■ EXERCISE DESCRIPTION
Lines where the string "each" appears are to be copied from the entries below.

■ DATA SHOWN

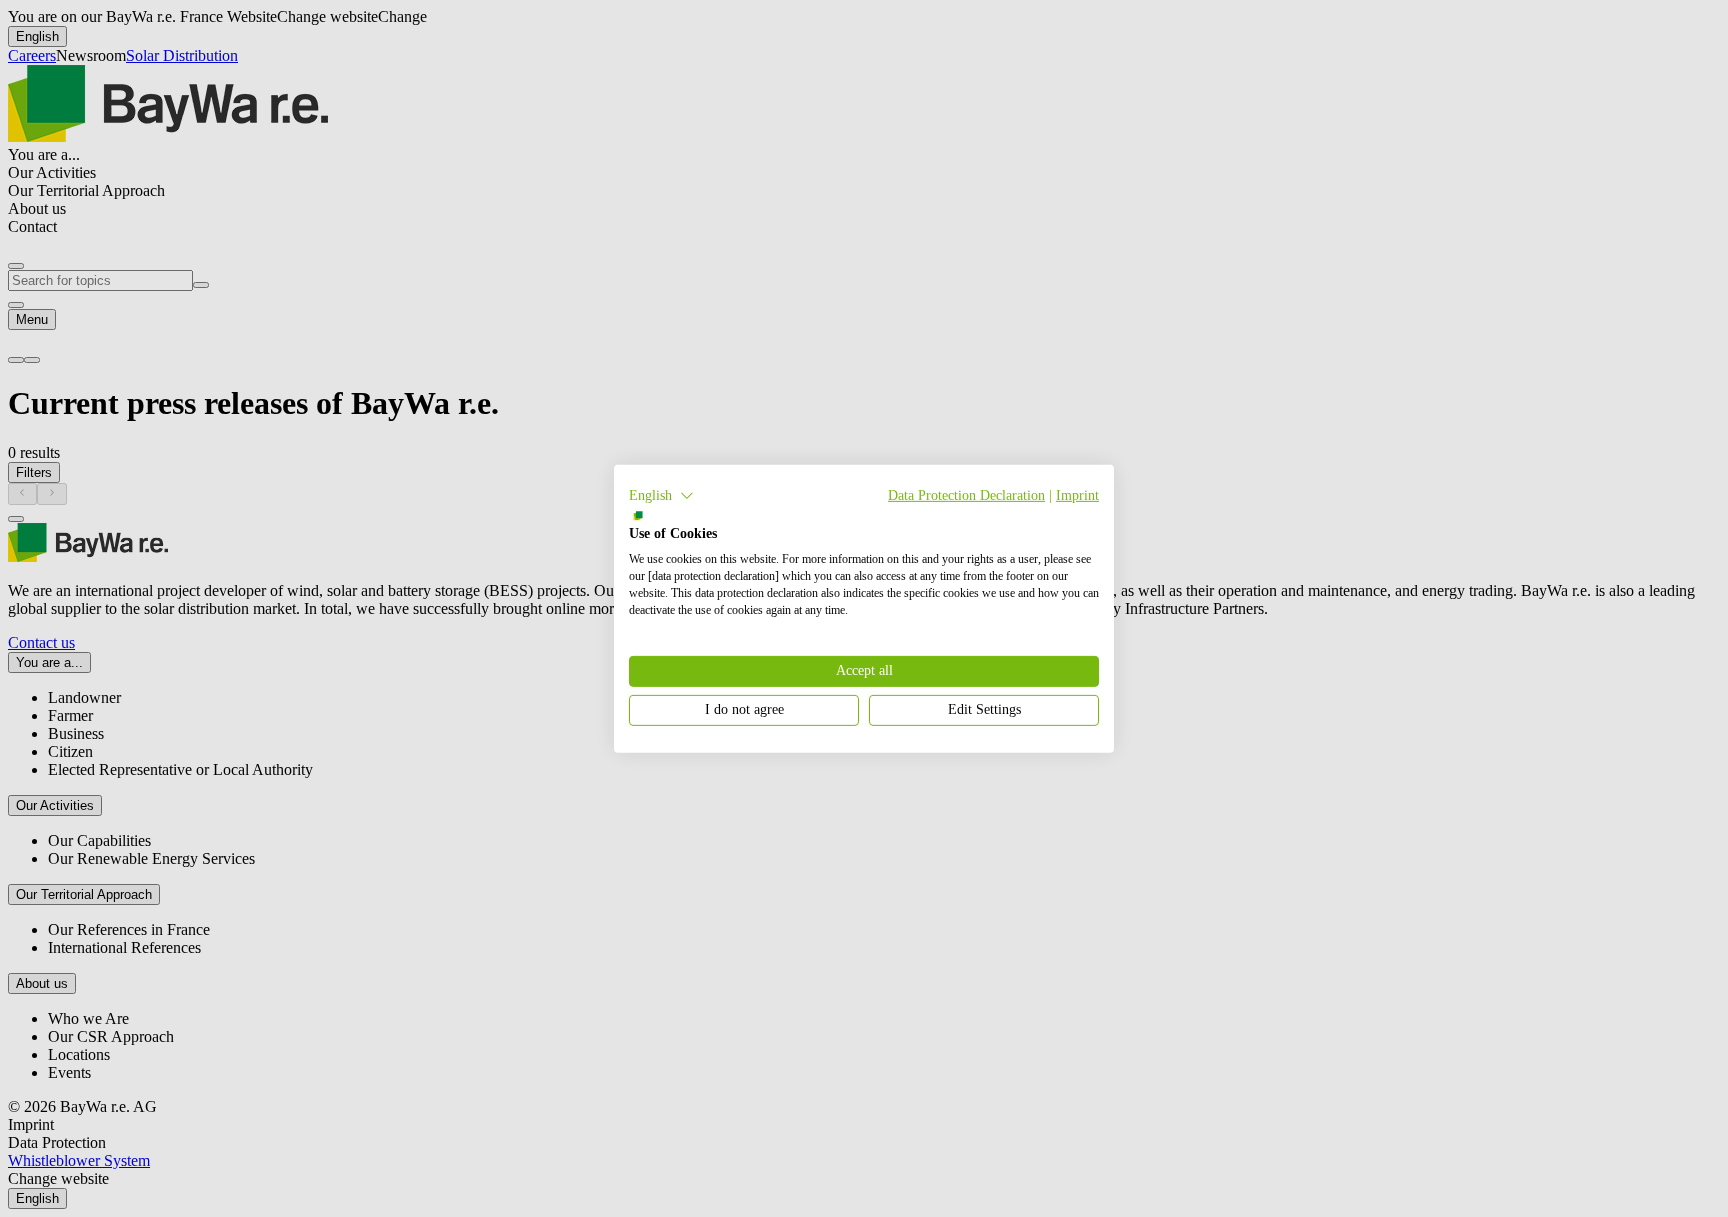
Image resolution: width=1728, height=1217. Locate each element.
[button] (661, 495)
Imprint (1077, 494)
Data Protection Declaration (966, 494)
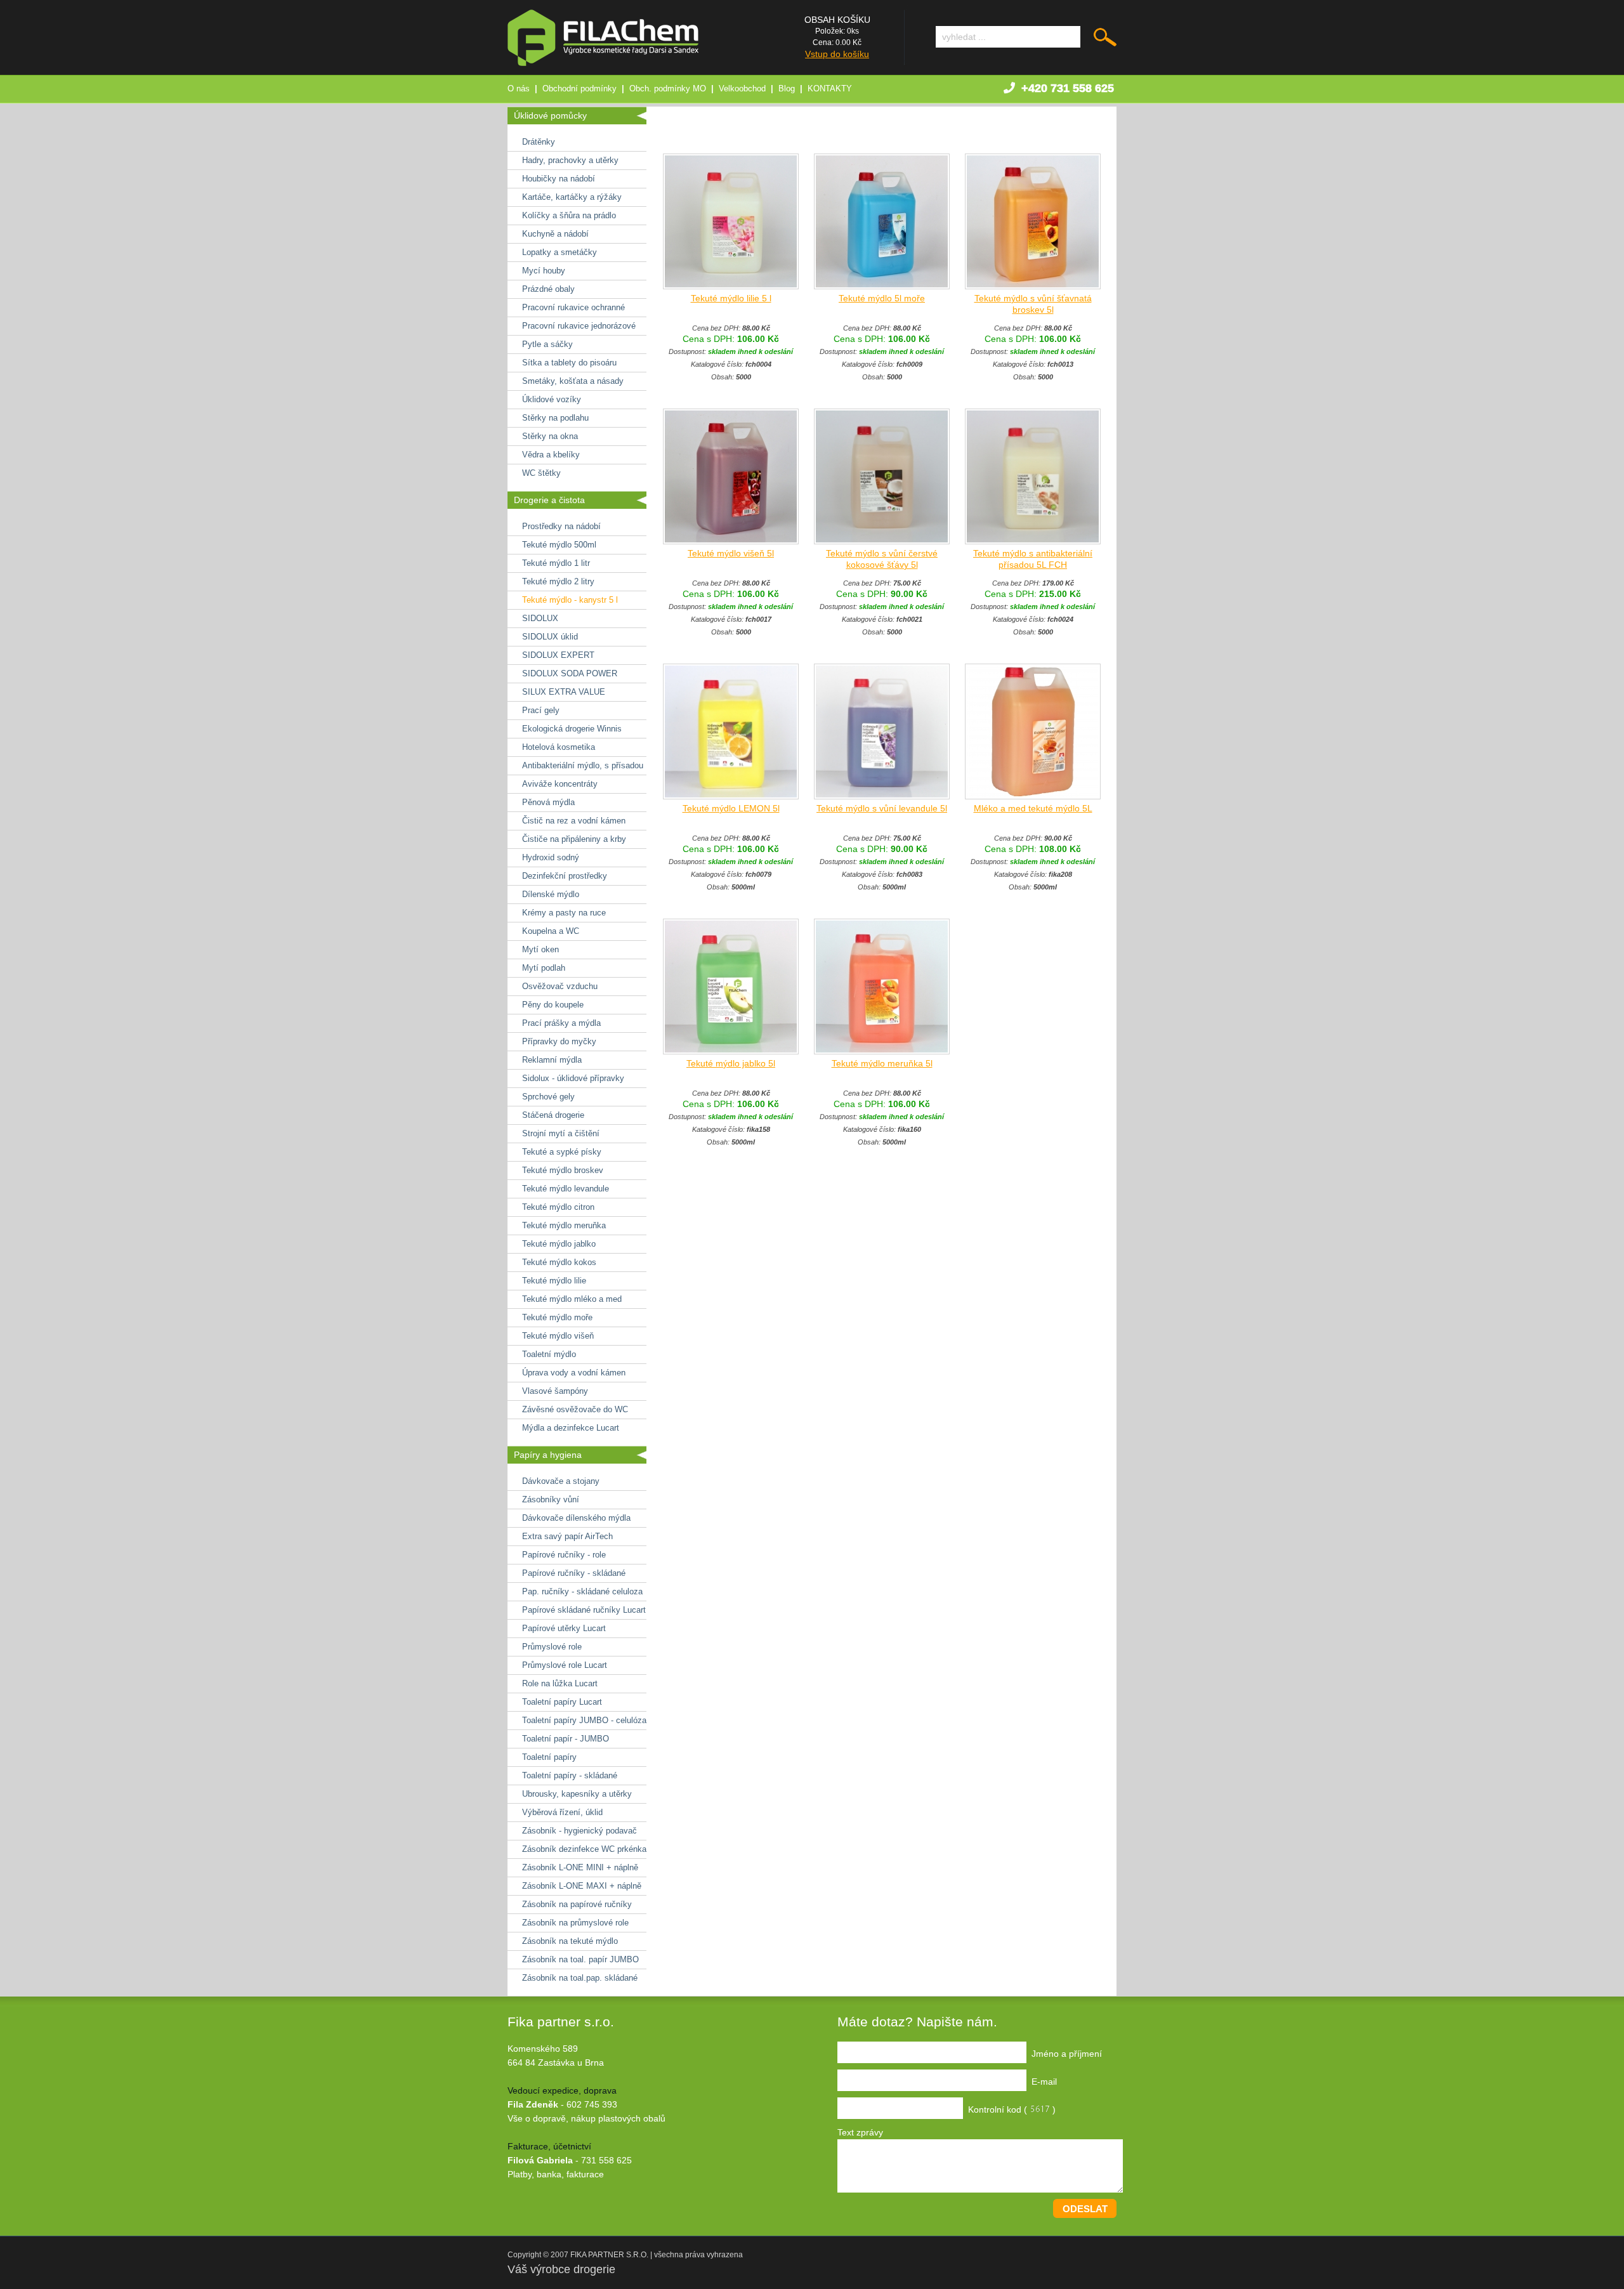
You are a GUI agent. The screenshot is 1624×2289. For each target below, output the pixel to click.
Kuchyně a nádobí (555, 234)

■ YOUR SOLUTION
Image resolution: width=1728, height=1217. Locate each element.
You are a GUI agent. The screenshot is 1624×2289. For each target below, output the pixel to click.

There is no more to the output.